◆ RECORDS SHOWN:
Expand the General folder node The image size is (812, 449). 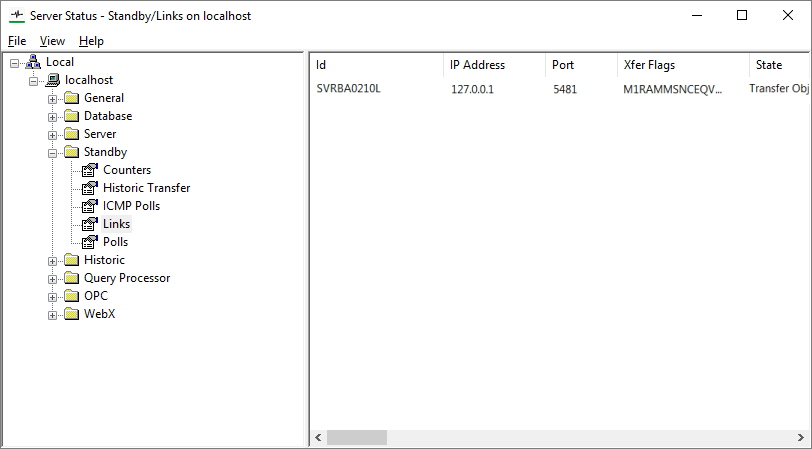tap(52, 99)
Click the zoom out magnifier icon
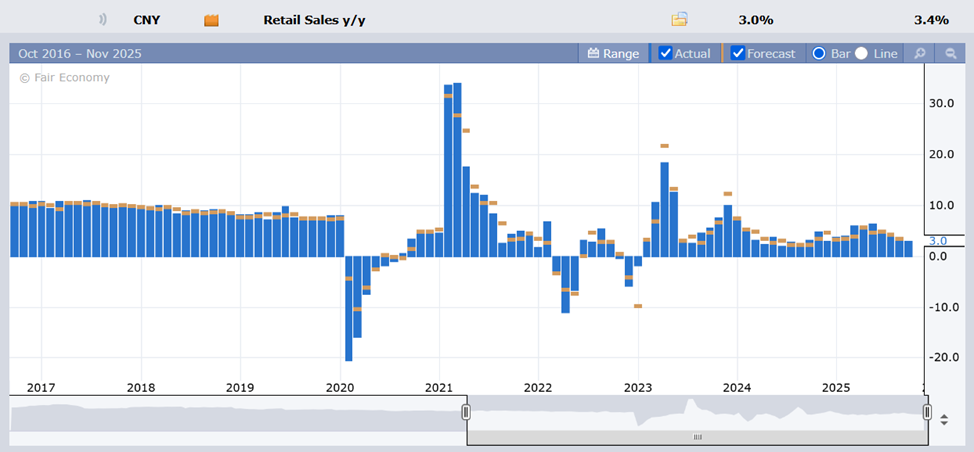 [950, 54]
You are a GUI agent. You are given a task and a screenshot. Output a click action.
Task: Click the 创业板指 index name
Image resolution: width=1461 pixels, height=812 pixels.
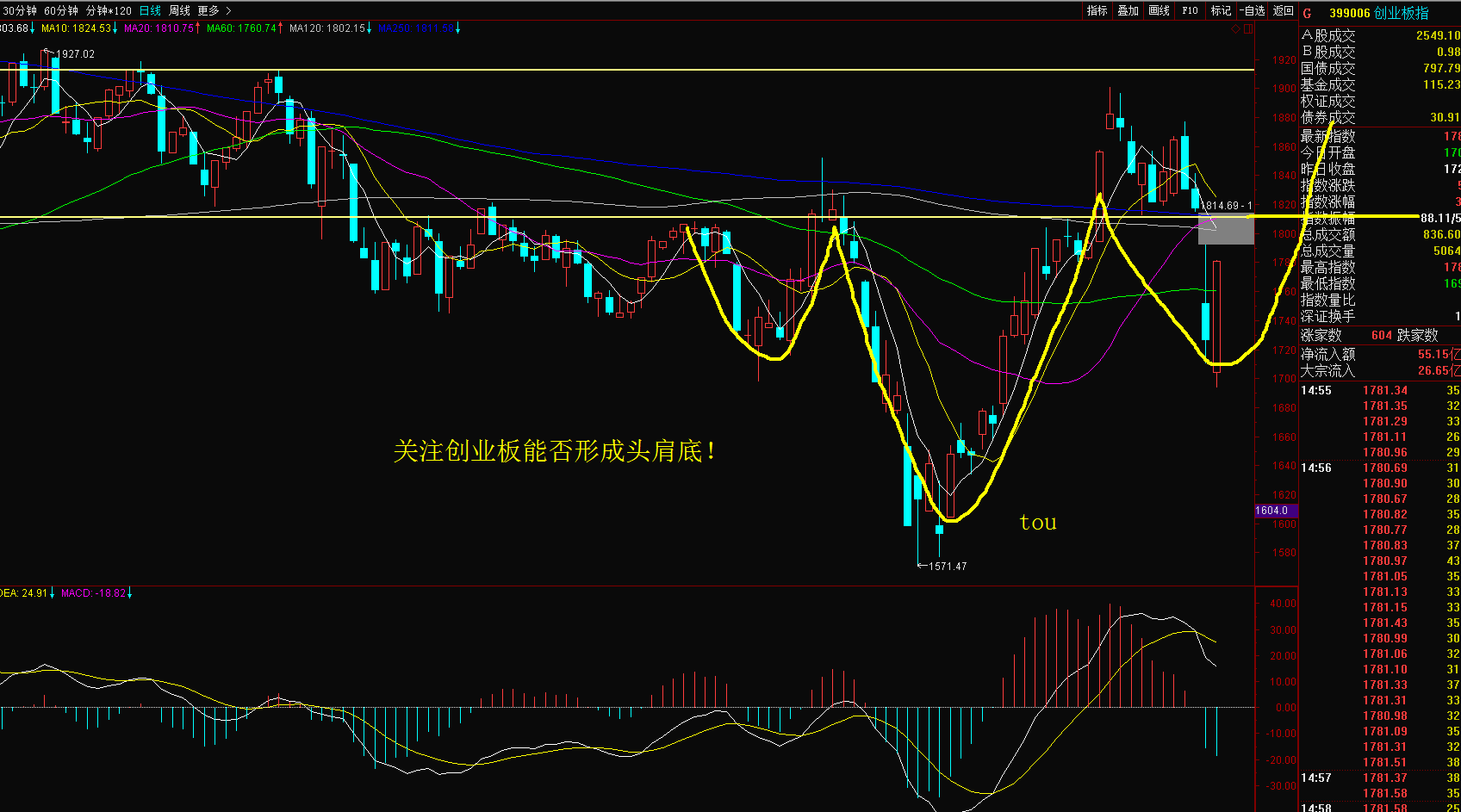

◆ PROBLEM TO SOLVE: Return nothing except the lines from the one containing "Click the zoom out magnifier icon" through the final line of the data, copied exactly. Leave out all pictures.

◆ COMPLETED TASK:
Click the zoom out magnifier icon
 [950, 54]
You are a GUI agent. You are given a task and a screenshot. Output a click action.
Task: Click the 创业板指 index name
Image resolution: width=1461 pixels, height=812 pixels.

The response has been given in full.